Ahmed Raza Khan: Mohammed Aqib Qadri:
They and their wives are in shades, reclining
on thrones.
Elmalılı-orijinal 36:56. Kendileri ve zevceleri erîkeler üzerine kurulmuşlardır
Elmalılı 36:56 - Kendileri ve eşleri gölgelerde koltuklar üzerine kurulmuşlardır.
DiyanetMeali 36:56. Onlar ve eşleri gölgeliklerde, tahtlar üzerine yaslanmışlardır.
DiyanetVakfı 36:56. Onlar ve eşleri gölgeler altında tahtlara kurulurlar.
Ömer.N.Bilmen 36:56 Onlar ve zevceleri gölgeler içinde tahtlar üzerine dayanıp durmuşlardır.
SuatYıldırım 36:56 – Hem kendileri, hem eşleri gölgeliklerde, tahtlarına kurulurlar.
İbni Kesir 36:56 Onlar ve eşleri gölgeliklerde, tahtlar üzerinde yaslanmışlardır.
Muhammed Esed 36:56 onlar ve eşleri sedirler üzerinde mutlu bir şekilde yatıp uzanacaklar; [Dipnot 28]

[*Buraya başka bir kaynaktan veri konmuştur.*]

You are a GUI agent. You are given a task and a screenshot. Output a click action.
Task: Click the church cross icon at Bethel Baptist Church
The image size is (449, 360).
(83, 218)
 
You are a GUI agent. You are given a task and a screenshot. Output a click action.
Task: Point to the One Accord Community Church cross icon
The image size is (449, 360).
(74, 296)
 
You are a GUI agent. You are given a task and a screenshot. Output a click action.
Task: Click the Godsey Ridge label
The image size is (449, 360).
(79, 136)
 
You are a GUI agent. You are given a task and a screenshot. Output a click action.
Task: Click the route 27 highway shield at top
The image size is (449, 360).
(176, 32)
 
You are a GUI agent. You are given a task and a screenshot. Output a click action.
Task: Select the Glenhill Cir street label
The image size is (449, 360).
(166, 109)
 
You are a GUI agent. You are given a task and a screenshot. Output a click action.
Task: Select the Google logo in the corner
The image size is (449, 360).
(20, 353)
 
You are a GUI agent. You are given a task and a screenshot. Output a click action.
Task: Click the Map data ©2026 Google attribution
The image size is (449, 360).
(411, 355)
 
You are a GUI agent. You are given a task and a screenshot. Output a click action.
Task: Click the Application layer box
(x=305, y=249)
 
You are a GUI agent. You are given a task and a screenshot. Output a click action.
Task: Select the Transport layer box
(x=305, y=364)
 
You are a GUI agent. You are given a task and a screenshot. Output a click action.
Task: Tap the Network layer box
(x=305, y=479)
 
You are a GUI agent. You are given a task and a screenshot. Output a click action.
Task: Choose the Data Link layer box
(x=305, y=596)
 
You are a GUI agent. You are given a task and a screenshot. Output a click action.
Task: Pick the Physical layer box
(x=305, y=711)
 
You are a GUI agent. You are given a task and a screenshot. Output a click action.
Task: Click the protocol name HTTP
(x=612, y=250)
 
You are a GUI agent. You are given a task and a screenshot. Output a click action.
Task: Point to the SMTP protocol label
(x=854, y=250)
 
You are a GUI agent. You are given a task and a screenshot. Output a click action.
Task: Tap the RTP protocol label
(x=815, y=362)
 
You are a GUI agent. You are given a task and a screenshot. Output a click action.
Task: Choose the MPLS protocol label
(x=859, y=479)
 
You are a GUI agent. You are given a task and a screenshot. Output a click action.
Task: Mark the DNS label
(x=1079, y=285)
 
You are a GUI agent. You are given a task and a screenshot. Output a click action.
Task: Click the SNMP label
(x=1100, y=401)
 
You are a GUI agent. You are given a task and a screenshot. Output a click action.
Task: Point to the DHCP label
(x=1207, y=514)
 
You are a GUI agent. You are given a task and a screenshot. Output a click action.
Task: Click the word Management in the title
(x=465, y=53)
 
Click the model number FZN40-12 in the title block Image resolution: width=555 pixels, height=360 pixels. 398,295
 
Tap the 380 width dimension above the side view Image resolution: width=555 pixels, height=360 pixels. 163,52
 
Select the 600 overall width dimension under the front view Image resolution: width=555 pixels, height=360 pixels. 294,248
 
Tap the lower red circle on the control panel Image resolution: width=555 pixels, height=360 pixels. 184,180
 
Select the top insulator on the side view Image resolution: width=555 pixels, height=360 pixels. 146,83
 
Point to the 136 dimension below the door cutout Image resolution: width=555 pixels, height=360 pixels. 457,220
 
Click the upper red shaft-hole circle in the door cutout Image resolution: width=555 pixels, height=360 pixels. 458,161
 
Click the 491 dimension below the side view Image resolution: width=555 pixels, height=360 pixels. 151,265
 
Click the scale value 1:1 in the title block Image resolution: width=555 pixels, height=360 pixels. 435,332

[Dipnot 28] Kur’an'ın cennet tanımlamalarında zill (“gölge”) terimi ve çoğul biçimi olan zilâl, çoğunlukla “mutluluk”un mecazî karşılığı olarak kullanılır -böylece, mesela, 4:57'de geçen zill zalîl “sonsuz mutluluk” anlamındadır (bkz. sure 4, not 74 [sure 4 not 74: Zıll kelimesinin aslî anlamı “gölge”dir; böylece zıllen zalîlen ifadesi, “en ziyade gölge eden gölge” olarak çevrilebilir: Yani, “koyu bir gölge”. Ancak eski Arapça kullanımında zıll kelimesi, aynı zamanda, “örtü” veya “sığınak” ve mecazî olarak “koruma” (Râğıb); ayrıca, “bir rahatlık, keyif ve bolluk durumu” (karş. Lane V, 1915) veya kısaca “mutluluk” anlamlarında kullanılmıştır -zıll zalîl terkibinde ise “sonsuz mutluluk” anlamını ifade eder (Râzî)- ki bu, “cennet” teriminin mecazî anlamlarıyla da uyumlu bir karşılıktır.]). Kurtuluşa erenlerin üzerinde uzandıkları “sedirler” ise, Râzî'nin 18:31 ve 55:54 ile ilgili yorumlarında işaret ettiği gibi, manevî bir doygunluğu ve bir zihin dinginliğini simgeler.